Administrative detention, detention of minors and solitary confinement
Another topic that rose to the discussion several times was the arbitrary and administrative detention of Palestinians and minors and the practice of solitary confinement. The delegation states that administrative detention is used as a preventive measure of last resort where there is credible information that the persons poses a security threat. The detention order is subject to judicial review, yet the detention relies on classified information that cannot be disclosed to the lawyer. According to civil society reports, 150 children are currently held in solitary confinement on Israeli territory, so there is no argument for the Covenant not to be applicable to these cases. Nonetheless, as a response Israel again referred to the non-application of the Covenant in the Occupied Territories. The delegation further declared that solitary confinement is a punitive measure, its use extremely restricted and for a maximum period of twelve days. For minors, solitary confinement is only applied in extreme cases and as a last resort.
Recommendations of the Human Rights Committee
Concluding Observations on Israel’s 5th periodic report were released on March 30 2022. The State party is requested to provide, by 25 March 2025, information on the implementation of the following recommendations made by the Committee:
National human rights institutions
- The State party should step up its efforts to establish a national human rights institution in line with the Paris Principles, including through promoting pluralism and diversity of its composition, and allow civil society organizations to participate in this process.
Prohibition of torture and other cruel, inhuman or degrading treatment or punishment
- Bearing in mind the Committee’s previous recommendations, the State party should place an absolute ban on torture, including by incorporating into its legislation, such as the draft Basic Law on the rights of suspects and defendants, a definition of torture that is fully in line with article 7 of the Covenant, and removing the notion of “necessity” as a possible justification for the crime of torture.
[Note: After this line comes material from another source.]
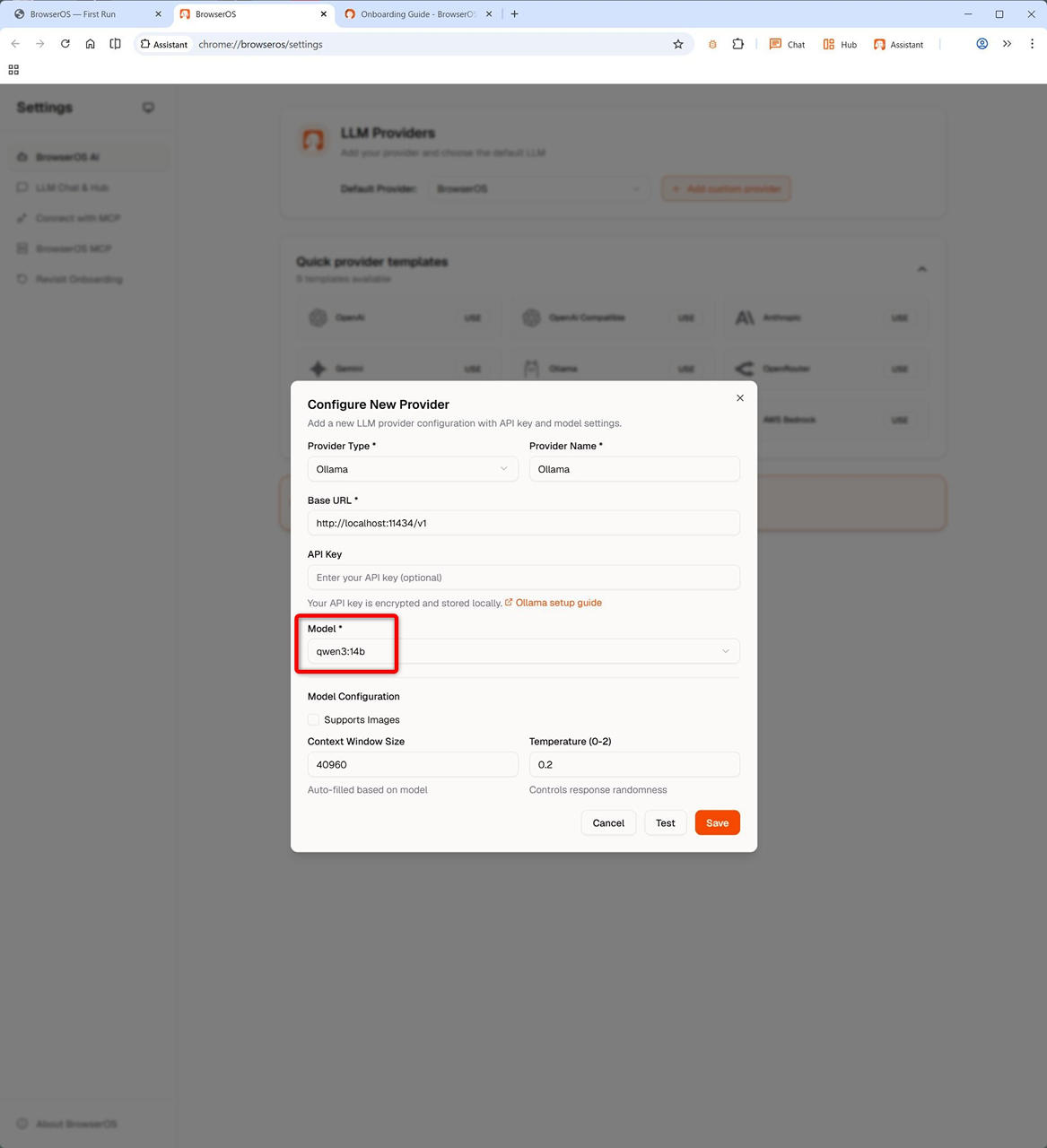1047x1148 pixels.
Task: Switch to Onboarding Guide tab
Action: [x=417, y=14]
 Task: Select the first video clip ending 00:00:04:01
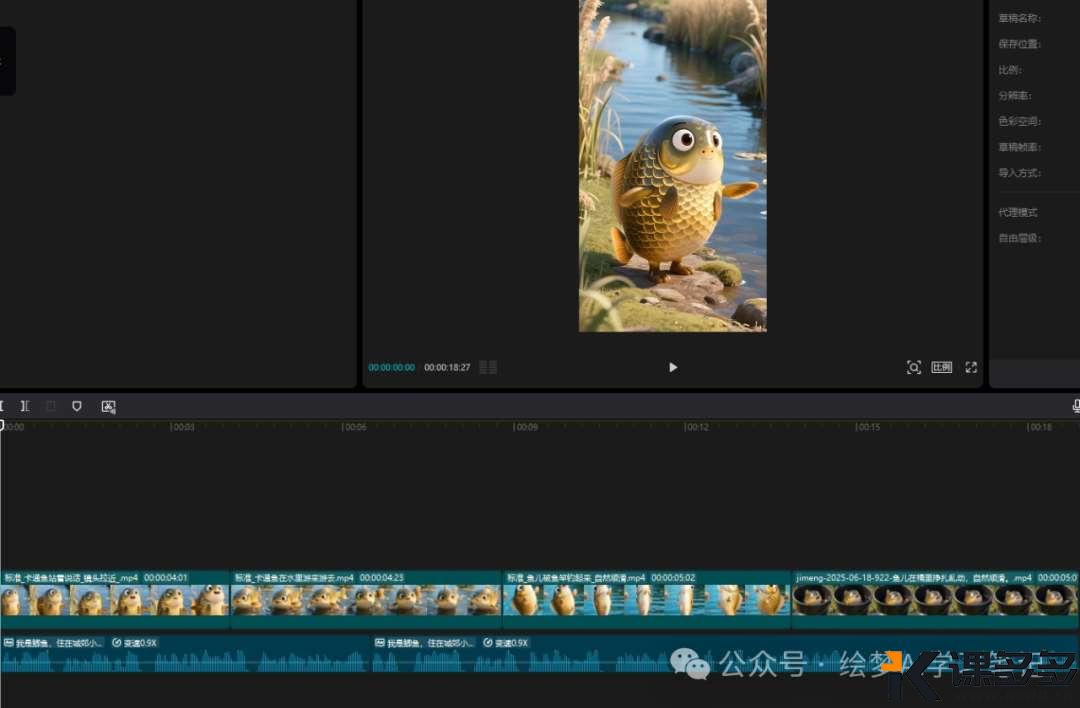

It should also establish an independent and effective monitoring mechanism over all detention facilities within its territory and occupied territories, keep audio and visual documentation of all interrogations taking place in the ISA facilities and ensure that such documentation can be used as evidence in courts.
Demolition and forced eviction in the West Bank, including East Jerusalem
- The Committee strongly reiterates its previous recommendations that the State party refrain from implementing evictions and demolition orders based on discriminatory planning policies, laws and practices affecting Palestinians, including Bedouins, in the West Bank, including East Jerusalem. The State party should review and reform its planning and zoning regime and construction permit system in order to prevent forced evictions and demolitions owing to the impossibility for Palestinians to obtain construction permits and ensure that affected populations are allowed to participate in the planning process. It should also ensure that procedural protection and due process guarantees are provided against forced evictions and demolitions.
The follow-up report is due to be submitted to the Human Rights Committee by March 2025
The next periodic report (second) will be reviewed in Geneva in 2030.